Venture capital investment is growing faster outside the US - mooreds
https://www.citylab.com/life/2018/10/america-losing-its-edge-startups/572323/
======
beat
I recently read _Factfulness_ , by Hans Rosling, and it really changed how I
read articles like this. Here's where this article goes totally off the
rails...

It's only showing American startup activity as a proportion of global startup
activity. I might have missed it in a quick read, but _nowhere_ did I see
total numbers by nation, or by startup city.

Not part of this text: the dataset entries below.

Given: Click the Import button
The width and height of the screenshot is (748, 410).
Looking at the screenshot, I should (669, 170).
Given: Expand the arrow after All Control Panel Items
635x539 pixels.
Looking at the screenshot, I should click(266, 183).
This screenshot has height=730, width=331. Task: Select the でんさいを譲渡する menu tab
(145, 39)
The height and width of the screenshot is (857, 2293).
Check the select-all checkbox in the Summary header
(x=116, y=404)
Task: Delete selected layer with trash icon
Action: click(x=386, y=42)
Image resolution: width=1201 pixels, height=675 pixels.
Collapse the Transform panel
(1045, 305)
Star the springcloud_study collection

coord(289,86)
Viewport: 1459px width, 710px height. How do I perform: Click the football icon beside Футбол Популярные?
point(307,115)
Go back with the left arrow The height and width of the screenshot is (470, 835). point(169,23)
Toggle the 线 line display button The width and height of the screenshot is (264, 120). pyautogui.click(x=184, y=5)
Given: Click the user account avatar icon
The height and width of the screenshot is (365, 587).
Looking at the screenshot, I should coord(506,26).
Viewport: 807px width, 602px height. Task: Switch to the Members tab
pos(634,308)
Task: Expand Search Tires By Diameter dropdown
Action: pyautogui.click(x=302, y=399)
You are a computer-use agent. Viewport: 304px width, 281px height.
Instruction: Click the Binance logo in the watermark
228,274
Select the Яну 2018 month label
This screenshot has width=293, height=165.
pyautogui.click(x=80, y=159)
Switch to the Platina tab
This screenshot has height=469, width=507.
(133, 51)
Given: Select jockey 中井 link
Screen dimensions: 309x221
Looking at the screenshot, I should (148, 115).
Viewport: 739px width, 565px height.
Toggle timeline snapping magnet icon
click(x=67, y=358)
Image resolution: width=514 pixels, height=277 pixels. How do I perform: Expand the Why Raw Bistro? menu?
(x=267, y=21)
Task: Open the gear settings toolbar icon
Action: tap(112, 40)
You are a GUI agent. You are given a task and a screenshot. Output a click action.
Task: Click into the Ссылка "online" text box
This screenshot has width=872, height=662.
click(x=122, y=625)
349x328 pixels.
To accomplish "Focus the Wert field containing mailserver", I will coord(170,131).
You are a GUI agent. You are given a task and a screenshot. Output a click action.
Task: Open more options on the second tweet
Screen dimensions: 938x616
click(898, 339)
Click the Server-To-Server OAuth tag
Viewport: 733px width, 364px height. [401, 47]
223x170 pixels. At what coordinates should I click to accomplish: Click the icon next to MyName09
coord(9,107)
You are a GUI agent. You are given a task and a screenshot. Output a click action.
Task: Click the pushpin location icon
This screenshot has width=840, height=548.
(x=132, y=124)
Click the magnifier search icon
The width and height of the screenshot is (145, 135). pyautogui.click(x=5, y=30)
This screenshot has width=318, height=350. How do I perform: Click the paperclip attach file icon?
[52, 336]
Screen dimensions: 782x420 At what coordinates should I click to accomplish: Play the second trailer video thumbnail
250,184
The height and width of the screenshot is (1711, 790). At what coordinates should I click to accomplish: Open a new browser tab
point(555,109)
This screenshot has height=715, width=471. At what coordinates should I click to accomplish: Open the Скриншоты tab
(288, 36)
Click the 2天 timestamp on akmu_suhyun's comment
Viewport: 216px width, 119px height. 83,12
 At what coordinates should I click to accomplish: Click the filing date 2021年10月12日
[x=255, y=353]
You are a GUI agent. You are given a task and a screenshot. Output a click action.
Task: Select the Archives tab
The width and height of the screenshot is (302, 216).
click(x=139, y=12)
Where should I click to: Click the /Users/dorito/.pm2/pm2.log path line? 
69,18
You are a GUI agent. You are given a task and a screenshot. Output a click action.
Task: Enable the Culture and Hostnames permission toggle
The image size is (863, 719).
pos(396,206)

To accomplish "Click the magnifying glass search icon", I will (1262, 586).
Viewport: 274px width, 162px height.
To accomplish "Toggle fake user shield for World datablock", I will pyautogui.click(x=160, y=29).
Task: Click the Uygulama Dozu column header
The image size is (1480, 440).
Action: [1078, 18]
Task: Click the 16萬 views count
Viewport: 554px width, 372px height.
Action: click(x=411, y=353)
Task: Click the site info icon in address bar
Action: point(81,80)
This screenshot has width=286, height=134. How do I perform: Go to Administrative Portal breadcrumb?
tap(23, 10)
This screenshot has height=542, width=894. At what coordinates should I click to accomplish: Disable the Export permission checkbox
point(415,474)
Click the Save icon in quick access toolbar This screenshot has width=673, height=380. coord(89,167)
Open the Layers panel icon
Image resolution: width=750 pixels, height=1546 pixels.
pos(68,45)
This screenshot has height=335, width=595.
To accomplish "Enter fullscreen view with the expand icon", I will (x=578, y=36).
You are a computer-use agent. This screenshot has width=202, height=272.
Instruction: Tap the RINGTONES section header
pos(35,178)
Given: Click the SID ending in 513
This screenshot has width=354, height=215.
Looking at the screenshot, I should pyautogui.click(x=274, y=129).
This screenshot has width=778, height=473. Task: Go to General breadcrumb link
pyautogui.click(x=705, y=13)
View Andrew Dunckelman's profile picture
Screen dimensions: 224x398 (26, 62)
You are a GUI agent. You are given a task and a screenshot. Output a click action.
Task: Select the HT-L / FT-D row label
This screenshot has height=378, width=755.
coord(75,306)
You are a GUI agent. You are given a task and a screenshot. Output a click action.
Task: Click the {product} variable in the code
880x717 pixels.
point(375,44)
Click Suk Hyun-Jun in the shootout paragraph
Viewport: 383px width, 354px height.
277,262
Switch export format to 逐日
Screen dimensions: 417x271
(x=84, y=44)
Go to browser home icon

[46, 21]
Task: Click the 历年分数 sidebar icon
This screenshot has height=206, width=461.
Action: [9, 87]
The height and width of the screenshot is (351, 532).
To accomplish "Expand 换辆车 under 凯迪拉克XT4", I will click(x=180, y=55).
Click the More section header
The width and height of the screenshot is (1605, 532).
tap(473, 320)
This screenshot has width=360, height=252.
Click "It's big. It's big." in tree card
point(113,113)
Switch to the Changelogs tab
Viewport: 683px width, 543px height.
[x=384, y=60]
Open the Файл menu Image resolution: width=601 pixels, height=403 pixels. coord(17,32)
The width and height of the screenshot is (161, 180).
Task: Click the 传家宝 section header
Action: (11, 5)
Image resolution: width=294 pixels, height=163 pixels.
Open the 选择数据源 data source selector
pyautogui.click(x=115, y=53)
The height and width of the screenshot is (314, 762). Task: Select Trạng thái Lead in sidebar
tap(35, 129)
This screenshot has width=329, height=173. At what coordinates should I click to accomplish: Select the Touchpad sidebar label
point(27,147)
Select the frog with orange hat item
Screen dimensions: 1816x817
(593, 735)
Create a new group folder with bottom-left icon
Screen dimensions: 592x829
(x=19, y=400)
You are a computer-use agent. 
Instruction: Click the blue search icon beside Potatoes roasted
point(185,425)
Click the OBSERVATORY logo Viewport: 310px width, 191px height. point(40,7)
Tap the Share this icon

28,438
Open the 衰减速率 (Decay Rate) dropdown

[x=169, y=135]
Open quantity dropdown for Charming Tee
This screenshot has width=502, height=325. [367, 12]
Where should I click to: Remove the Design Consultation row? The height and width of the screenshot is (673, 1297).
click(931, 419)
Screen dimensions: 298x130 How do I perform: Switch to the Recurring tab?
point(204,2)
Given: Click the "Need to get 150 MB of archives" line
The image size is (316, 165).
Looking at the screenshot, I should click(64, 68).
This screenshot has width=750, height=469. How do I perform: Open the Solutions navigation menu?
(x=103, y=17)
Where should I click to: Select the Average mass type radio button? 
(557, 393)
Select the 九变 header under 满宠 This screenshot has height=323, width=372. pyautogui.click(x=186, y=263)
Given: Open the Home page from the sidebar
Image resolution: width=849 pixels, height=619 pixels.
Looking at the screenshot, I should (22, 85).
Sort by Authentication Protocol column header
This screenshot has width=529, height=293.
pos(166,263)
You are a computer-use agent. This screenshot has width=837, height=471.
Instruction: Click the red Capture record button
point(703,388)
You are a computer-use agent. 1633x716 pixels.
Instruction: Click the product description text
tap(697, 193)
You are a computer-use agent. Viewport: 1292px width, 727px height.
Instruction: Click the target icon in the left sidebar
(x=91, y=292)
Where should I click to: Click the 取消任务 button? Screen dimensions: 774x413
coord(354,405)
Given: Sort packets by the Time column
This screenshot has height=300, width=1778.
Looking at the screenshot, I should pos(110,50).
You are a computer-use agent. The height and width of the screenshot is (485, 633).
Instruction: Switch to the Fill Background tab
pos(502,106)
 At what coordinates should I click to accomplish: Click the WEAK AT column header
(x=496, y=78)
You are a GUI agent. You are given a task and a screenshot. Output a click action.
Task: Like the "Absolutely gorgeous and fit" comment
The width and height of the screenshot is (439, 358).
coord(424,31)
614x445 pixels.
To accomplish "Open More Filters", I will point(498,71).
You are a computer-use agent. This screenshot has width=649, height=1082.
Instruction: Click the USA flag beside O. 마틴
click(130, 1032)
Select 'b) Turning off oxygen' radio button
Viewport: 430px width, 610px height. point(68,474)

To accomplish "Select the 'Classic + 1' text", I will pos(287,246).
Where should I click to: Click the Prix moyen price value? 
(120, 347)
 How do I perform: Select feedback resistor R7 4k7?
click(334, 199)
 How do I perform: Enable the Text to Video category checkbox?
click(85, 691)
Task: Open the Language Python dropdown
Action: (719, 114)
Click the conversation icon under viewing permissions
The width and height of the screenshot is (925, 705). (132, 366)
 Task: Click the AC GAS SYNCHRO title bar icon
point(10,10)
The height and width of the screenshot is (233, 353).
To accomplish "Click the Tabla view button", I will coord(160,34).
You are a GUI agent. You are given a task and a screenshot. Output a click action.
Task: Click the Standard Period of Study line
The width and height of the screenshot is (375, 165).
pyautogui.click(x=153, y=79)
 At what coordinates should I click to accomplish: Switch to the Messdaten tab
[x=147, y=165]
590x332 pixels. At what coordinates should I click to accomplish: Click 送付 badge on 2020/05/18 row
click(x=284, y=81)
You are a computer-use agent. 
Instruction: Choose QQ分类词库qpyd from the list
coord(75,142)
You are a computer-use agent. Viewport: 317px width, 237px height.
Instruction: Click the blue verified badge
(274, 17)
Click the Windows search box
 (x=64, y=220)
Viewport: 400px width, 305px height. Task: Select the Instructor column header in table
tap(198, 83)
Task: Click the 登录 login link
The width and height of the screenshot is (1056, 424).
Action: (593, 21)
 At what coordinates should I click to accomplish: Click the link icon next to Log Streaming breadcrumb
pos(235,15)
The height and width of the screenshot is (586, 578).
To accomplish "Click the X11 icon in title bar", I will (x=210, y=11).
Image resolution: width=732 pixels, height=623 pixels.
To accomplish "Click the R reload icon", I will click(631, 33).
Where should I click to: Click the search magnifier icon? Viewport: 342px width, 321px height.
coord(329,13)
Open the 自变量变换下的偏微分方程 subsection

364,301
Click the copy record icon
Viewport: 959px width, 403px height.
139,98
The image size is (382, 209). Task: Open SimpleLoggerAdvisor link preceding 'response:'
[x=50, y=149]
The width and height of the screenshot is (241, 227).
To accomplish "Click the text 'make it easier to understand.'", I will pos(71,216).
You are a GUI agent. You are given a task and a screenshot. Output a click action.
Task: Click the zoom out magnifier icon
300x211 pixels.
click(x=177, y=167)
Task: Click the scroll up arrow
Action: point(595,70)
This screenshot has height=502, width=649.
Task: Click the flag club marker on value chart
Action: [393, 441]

Let's shift perspective slightly. Is American investment in startups
decreasing? Not compared to China or whatever, but compared to itself? Or is
it staying the same, or growing? Looking at Pitchbook data, the biggest year
for US venture capital was 2015 ($82.2B), with 2017 close behind at $81.9B,
and 2018 looking to be about on par. So stable, basically.

What this tells us is not that the US startup activity is in any way
unhealthy, but rather that the rest of the world is figuring out how to do it,
too. And what's wrong with that? How is that a negative? We don't get that
from the article, because it's stuck in this misleading mode of lost
competitiveness from is comparison model.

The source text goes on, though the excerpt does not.